Легко представить, что молодая женщина сказала бы на это в реальной жизни. Обратите только внимание на феодальную атмосферу: Сэм Уиллер ничтоже сумняшеся готов пожертвовать годами жизни ради своего хозяина, и в то же время он может сидеть в его присутствии. Современный слуга не подумает сделать ни того, ни другого. Понятия Диккенса в вопросе о прислуге недалеко выходят за рамки пожелания, чтобы хозяин и слуга любили друг друга.
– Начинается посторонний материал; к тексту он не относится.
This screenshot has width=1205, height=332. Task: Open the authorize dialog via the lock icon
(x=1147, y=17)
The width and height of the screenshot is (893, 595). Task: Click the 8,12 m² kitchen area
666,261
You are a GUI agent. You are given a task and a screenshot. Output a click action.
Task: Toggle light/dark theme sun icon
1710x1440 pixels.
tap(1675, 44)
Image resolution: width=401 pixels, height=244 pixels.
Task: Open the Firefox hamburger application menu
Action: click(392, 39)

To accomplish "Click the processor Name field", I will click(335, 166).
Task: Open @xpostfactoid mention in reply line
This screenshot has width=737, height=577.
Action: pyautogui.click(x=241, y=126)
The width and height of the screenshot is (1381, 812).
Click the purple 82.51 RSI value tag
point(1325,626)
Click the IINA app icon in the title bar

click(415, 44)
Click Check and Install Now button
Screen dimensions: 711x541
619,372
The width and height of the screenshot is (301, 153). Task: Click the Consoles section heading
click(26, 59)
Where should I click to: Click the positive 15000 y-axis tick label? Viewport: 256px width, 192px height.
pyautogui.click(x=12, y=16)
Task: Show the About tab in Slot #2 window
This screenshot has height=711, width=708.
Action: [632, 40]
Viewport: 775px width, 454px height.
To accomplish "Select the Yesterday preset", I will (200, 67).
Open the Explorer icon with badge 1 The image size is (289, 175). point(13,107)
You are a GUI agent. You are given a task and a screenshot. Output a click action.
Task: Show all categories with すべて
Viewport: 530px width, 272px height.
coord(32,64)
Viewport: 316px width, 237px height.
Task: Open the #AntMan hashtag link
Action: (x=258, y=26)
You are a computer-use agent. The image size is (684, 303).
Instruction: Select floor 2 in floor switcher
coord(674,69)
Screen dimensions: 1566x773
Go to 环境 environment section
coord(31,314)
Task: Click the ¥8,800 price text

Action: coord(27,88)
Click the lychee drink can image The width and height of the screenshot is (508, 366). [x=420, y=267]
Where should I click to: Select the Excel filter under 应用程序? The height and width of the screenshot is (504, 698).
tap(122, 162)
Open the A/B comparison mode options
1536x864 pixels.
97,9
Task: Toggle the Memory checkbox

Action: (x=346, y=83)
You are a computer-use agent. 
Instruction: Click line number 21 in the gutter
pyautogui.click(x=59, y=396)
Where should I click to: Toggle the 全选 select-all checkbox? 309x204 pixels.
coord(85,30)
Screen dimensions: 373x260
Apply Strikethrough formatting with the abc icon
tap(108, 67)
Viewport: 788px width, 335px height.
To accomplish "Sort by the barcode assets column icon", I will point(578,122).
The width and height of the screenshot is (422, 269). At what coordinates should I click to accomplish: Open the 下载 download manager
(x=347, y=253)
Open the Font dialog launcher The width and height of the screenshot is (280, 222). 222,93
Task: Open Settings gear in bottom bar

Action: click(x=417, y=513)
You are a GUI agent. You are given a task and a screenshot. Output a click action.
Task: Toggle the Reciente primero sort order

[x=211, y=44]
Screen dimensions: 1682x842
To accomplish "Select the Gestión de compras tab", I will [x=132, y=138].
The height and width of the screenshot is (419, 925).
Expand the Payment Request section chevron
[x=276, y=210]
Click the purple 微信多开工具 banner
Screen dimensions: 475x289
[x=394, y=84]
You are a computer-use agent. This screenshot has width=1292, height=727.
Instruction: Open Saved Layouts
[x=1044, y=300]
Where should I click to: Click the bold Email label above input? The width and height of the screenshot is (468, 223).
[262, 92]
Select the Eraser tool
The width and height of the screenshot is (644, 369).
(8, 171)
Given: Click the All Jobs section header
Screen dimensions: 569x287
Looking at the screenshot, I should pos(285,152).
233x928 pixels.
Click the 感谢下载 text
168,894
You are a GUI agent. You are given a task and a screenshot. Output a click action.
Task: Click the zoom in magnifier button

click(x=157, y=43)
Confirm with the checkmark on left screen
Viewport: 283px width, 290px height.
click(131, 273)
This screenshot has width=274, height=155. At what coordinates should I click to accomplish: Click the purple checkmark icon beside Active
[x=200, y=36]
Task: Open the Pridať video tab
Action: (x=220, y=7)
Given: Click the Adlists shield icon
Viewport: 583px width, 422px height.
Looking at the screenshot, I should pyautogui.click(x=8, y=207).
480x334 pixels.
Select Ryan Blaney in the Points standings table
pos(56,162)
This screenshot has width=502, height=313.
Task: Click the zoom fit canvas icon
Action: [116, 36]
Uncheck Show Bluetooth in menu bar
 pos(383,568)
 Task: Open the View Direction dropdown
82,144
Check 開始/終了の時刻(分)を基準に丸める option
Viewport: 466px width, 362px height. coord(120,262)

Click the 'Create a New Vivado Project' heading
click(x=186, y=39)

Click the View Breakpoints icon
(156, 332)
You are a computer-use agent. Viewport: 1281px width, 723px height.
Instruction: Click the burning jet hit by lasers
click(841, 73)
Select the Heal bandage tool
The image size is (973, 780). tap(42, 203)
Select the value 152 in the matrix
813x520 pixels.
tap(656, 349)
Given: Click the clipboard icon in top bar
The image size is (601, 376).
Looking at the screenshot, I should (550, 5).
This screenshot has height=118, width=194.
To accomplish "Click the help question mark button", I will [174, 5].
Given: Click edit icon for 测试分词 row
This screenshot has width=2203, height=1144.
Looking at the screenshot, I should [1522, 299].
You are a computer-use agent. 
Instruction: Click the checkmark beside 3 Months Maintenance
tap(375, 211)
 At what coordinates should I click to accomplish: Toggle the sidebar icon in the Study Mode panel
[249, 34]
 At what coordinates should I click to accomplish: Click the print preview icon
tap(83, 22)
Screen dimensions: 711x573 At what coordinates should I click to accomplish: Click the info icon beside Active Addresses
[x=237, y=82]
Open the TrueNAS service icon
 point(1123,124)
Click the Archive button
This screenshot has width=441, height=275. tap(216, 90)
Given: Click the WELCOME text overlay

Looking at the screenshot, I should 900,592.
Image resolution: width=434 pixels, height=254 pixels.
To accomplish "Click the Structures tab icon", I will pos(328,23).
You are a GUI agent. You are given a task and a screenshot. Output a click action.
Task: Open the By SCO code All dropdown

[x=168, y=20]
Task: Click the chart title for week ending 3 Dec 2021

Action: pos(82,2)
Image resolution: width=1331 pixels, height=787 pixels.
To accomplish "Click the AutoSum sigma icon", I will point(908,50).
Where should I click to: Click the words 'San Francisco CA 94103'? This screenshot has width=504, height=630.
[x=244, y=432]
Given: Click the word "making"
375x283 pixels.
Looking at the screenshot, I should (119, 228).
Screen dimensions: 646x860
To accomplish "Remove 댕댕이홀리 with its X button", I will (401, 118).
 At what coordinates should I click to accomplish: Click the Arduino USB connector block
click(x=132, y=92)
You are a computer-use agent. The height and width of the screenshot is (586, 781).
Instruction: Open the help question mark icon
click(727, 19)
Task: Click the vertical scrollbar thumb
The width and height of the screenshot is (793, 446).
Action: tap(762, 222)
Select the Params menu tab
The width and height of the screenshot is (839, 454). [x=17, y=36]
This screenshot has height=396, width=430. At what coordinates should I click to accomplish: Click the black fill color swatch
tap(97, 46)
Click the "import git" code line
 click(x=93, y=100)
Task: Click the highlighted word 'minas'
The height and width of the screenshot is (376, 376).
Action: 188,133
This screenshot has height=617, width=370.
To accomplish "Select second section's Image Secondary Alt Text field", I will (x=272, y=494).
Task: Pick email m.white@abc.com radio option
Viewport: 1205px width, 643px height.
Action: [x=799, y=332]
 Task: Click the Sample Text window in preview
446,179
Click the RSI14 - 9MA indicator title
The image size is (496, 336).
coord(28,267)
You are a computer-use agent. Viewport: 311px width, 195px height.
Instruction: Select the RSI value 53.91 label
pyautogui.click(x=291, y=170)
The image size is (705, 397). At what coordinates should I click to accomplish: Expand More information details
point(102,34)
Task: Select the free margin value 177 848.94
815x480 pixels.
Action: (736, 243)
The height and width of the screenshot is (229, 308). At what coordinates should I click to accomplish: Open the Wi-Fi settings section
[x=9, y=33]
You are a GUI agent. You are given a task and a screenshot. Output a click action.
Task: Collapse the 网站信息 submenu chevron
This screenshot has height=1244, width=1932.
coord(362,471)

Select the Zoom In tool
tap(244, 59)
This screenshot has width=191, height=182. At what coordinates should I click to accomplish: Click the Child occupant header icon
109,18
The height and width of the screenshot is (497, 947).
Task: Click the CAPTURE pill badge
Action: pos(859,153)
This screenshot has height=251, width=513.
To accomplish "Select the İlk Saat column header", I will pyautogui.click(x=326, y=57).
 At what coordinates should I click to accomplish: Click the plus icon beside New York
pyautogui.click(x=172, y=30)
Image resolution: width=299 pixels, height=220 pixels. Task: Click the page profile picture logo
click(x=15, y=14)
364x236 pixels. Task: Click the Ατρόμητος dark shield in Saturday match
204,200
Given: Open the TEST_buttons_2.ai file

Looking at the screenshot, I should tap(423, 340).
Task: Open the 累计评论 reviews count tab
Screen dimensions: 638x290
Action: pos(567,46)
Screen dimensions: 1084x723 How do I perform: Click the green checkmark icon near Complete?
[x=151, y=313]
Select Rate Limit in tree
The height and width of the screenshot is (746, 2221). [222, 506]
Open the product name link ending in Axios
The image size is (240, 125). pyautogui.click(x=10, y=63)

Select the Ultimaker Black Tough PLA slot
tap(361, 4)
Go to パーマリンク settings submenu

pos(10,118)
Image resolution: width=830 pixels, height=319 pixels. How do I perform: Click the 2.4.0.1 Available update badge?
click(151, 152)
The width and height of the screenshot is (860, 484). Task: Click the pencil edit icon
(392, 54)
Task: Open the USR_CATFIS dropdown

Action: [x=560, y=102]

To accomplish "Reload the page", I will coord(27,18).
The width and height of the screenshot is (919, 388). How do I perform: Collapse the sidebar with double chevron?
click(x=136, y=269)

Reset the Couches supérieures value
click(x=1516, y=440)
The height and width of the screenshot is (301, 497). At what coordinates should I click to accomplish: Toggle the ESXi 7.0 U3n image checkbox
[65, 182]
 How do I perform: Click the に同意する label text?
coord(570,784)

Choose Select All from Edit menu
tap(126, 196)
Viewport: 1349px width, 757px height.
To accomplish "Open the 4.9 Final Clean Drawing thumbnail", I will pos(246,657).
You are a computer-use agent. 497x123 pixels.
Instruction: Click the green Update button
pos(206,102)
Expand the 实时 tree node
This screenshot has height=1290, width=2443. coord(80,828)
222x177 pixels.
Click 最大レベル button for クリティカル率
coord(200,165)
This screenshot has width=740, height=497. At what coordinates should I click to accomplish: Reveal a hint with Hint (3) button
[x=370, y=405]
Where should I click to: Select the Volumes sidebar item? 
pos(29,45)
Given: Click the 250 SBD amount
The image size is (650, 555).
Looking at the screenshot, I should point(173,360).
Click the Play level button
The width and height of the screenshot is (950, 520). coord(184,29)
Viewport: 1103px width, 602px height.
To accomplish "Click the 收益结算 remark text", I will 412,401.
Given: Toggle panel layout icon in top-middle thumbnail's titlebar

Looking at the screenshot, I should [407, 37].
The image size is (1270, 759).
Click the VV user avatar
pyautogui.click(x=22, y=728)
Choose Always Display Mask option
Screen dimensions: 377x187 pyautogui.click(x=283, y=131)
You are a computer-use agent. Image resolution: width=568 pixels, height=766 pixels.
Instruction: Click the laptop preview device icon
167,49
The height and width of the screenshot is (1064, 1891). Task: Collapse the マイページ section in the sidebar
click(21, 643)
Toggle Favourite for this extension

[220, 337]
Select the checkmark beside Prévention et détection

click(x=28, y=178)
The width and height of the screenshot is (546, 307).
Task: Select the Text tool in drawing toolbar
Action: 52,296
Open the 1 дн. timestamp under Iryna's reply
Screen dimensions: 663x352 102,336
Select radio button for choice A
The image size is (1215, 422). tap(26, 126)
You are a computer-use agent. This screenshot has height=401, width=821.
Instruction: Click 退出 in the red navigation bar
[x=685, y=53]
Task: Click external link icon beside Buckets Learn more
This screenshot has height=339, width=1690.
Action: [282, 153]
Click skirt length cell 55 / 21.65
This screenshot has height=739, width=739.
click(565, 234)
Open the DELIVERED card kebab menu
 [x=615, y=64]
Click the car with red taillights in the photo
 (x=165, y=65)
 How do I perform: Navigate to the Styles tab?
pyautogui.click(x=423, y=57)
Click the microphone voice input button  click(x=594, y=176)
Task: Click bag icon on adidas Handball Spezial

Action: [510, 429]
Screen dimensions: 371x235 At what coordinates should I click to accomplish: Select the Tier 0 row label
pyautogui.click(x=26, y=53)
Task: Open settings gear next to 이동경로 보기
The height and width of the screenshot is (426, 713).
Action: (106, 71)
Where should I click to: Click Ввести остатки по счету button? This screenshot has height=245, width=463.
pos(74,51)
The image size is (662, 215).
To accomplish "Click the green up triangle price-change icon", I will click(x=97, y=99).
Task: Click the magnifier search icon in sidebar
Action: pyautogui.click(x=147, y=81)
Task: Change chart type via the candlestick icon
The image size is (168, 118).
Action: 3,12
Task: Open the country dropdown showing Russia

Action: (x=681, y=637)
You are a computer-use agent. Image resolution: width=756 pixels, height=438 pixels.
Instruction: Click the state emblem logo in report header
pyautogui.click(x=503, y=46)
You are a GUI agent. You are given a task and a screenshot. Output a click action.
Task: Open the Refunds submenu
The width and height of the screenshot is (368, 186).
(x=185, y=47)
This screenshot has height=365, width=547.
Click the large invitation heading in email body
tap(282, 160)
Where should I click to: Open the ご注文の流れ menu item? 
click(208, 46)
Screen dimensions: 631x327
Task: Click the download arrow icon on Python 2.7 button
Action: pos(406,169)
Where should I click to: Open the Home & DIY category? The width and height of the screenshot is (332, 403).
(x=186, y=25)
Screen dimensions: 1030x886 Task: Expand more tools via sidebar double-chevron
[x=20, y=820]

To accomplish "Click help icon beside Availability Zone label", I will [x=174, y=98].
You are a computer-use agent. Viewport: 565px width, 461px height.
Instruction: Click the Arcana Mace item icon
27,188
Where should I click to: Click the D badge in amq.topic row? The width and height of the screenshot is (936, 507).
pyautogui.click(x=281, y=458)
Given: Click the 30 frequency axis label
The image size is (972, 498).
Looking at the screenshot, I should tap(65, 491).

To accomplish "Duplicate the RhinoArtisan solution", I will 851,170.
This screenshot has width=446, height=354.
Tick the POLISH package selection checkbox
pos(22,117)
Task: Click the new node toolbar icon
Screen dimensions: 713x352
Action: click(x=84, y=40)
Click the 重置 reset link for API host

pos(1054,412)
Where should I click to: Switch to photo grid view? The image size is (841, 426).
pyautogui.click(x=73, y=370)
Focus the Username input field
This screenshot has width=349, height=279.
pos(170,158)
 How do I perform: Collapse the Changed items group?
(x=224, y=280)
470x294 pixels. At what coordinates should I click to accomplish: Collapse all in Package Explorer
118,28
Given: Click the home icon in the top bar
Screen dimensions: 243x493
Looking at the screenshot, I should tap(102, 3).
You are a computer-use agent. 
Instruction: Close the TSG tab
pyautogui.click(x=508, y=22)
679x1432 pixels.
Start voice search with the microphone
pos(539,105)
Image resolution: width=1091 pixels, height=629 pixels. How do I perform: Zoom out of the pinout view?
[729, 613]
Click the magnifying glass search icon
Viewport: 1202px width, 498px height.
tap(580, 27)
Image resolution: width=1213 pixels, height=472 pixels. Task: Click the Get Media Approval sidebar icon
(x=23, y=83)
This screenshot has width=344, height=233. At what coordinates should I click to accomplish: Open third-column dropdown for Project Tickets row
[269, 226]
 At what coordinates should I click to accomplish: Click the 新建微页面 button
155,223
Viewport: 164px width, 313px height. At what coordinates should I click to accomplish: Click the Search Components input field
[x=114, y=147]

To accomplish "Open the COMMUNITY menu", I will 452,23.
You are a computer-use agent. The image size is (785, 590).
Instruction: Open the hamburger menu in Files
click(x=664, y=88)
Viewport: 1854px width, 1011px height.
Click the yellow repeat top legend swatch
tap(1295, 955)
Слоппи в «Нашем общем друге», пусть и полная неудача как персонаж, но относится к тому же преданному типу, что и Сэм Уилдер. Преданность эта, в общем, естественна, человечна и привлекательна, но таковым был и феодализм.
Диккенс, видимо, идет привычным путем — к идеализированному варианту уже существующего. Писал он в ту пору, когда домашнее услужение должно было выглядеть неизбежным злом: никаких механизмов и приспособлений в домашнем хозяйстве не существовало, а неравенство в доходах было огромным. То была пора больших семей, прихотливой пищи и неудобных жилищ, когда рабская каторга в подвальной кухне по четырнадцать часов в сутки была явлением слишком обыденным, чтобы на него стоило обращать внимание. При наличии же факта рабства единственно приемлемыми становились отношения феодальные. Сэм Уиллер и Марк Тапли созданы воображением ^писателя, так же как и чета Чериблов: коль суждено делиться на хозяев и слуг, то лучше, если хозяином окажется мистер Пиквик, а слугой станет Сэм Уиллер. Без высокого уровня технического развития равенство людей практически недостижимо. Творчество Диккенса показывает, что оно недостижимо и в воображении.